The Kolter Group hired OneWorld Properties to handle sales of 100 Las Olas, a mixed-use condo tower planned for downtown Fort Lauderdale. Photo of rendering of 100 Las Olas and Peggy Fucci.
Kolter and the brokerage will open the sales center in January with construction set to begin during the first quarter of next year, OneWorld president and CEO Peggy Fucci told The Real Deal.
While the project is launching amid an overall market slowdown, Fucci said there’s pent-up demand for high-end condos in downtown Fort Lauderdale. It will mark the first new condo project in that market in a decade. “I’ve done enough projects in Fort Lauderdale to know Fort Lauderdale has its own pace,” Fucci told TRD, adding that Miami has been more affected by a downshifting market. OneWorld is also handling sales of Paramount Fort Lauderdale Beach, which has about a dozen units left, and Paramount Miami Worldcenter, which is about 55 percent sold.
Prices at 100 Las Olas will start at $800,000 and average $650 per square foot at the 45-story, 121-unit tower at 100 East Las Olas Boulevard. At 499 feet tall, the building will be the tallest in Fort Lauderdale. Kolter also plans to incorporate a 238-key full-service lifestyle hotel with meeting rooms, a lobby level restaurant and bar, and 8,500 square feet of retail space for a third-party restaurant.

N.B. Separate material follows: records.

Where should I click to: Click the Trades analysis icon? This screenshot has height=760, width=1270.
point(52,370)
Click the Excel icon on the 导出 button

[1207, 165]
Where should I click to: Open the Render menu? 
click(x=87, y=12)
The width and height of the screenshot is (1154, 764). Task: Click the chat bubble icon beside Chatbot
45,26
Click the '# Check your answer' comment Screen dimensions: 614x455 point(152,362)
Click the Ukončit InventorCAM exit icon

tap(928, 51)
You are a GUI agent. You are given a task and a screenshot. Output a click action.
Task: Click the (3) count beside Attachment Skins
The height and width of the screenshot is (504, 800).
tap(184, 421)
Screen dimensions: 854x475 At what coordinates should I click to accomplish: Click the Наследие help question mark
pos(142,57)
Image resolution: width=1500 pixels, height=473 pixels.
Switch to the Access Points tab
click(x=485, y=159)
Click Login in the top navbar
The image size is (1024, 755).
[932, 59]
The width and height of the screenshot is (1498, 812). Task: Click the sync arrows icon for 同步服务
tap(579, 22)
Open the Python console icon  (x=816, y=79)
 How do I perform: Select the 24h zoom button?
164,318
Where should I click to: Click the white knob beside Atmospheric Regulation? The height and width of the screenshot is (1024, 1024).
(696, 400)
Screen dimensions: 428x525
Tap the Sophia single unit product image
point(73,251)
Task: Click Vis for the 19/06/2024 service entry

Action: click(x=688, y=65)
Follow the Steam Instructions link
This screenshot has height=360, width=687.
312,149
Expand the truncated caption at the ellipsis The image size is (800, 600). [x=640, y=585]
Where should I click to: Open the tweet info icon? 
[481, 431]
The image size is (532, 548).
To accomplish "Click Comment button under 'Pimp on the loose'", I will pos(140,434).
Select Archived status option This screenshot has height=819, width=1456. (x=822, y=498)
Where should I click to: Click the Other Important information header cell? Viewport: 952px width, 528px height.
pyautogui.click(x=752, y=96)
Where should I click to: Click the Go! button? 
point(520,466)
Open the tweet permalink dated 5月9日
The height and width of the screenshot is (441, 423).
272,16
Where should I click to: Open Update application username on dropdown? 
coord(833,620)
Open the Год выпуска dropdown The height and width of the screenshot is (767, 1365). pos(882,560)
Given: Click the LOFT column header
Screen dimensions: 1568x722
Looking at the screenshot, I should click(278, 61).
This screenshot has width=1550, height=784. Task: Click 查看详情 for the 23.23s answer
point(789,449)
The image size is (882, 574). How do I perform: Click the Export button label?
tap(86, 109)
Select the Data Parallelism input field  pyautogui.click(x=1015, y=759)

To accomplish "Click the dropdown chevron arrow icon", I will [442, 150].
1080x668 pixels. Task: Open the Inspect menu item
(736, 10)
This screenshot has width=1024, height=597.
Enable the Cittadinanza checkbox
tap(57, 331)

SB Architects is designing the building, set to open as early as fall of 2019. Condos will be on floors 17 through 46, with about four units per floor. Condos will be delivered finished.
In May, developer Richard Zipes filed a lawsuit against Kolter alleging Zipes was cut out of a deal to develop the 100 Las Olas site together. (Zipes developed the nearby River House, a 42-story, 282-unit condo tower about 10 years ago.) In a statement to TRD, Bob Vail, president of Kolter Urban, called the suit “frivolous and without merit. The claim has had no impact to our project timing or priorities.”
Fucci said the project appeals to a similar crowd as Paramount Fort Lauderdale Beach’s buyer pool, empty nesters moving from the suburbs, as well as end users from the Northeast and Midwest and couples who work nearby. “For us, we continue selling the walkability factor,” Fucci said.
Las Olas Boulevard is experiencing a wave of transformation, including the development of Icon Las Olas, a Related Group project, and new retail plans for a four-block stretch, which is being led by the Comras Company.